THE REPLAYS will be hard to swallow.

After swatting a single off Phillies closer Brad Lidge with two out in the ninth inning, the Yankees' Johnny Damon waited patiently at first base for an opportunity to move into scoring position.

 
But he didn't wait too long.

On Lidge's first delivery to Mark Teixeira, Damon bolted for second. At first glance, it looked as if third baseman Pedro Feliz - who was covering the bag due to the shift on Teixeira - might have had a chance to tag him out, but Damon was safe on the short throw.

Damon instinctively realized that no one was covering third base with Feliz standing right next to him.
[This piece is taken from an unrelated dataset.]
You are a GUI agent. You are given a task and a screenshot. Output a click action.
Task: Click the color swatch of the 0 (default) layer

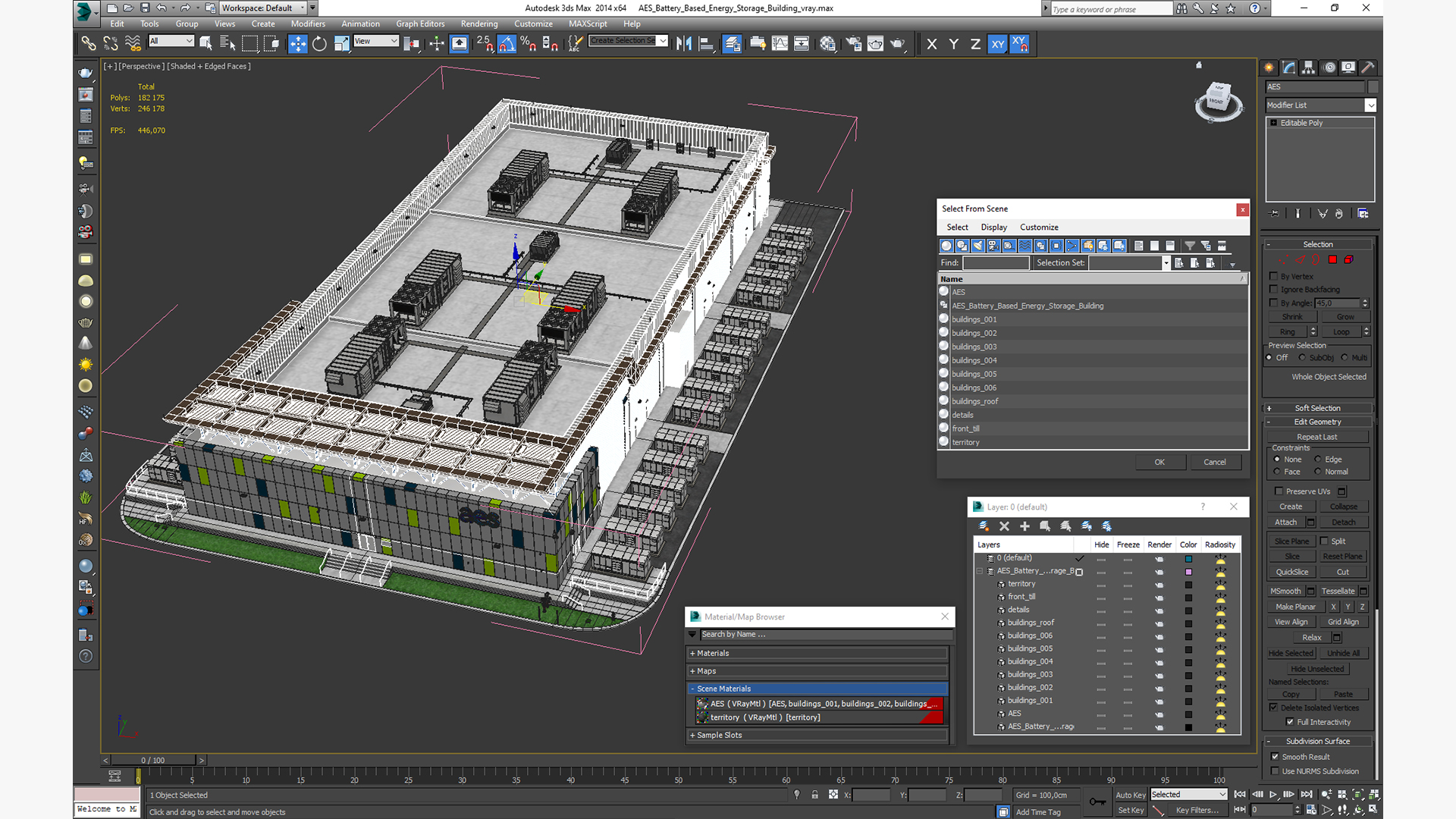tap(1188, 559)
Damon took off for third before catcher Carlos Ruiz or Lidge could get to third.

"To be honest, it's not something that we go over very often," Lidge said. "I don't know who's supposed to cover the bag there. It was a weird play. It becomes a footrace.

"It's an unusual play. There was just nobody at the bag. Damon is a heads-up player."

"It's the catcher or pitcher that's got to be heads up," Phillies manager Charlie Manuel said. "We've got to shift on like that, Feliz was covering second base, and evidently there was some miscommunication there . . . That's the first time we've had it happen to us this year, but at the same time, somebody has got to be covering third base. Usually it's the catcher tries to get down there."

It was a heads-up type of play that Phillies fans have grown accustomed to seeing from Jimmy Rollins and Chase Utley.

This time, it was Damon, at a pivotal moment in the game. Up to that point, Lidge had quickly mowed down Hideki Matsui and Derek Jeter.

"That's instinct," Yankees manager Joe Girardi said.

It didn't directly cost the Phillies a run, but it rattled them. All of the sudden, Damon was on third base - putting the Yankees 90 feet from the go-ahead run with two outs.

Lidge says that the blink-of-an-eye play didn't throw him off, but he plunked Teixeira on the second pitch after Damon stole the two bases.

"We were one pitch away from getting out of there," Lidge said.

That play capped an uncharacteristically sloppy defensive game for the Phillies. In the fifth inning, Utley tried to backhandl the ball to Rollins at second base - without transferring it from his glove - to get the lead runner, Nick Swisher. The ball went straight up in the air and they ended up not getting anyone out.

Two batters later, Rollins couldn't stop a Jeter grounder in the hole from reaching leftfield, a play that would have kept Swisher from scoring.

"It was an unusual, but with two outs it didn't matter at that point whether he's on second or third base," Utley said. "He's going to score anyway. That's baseball. You can never figure this game out."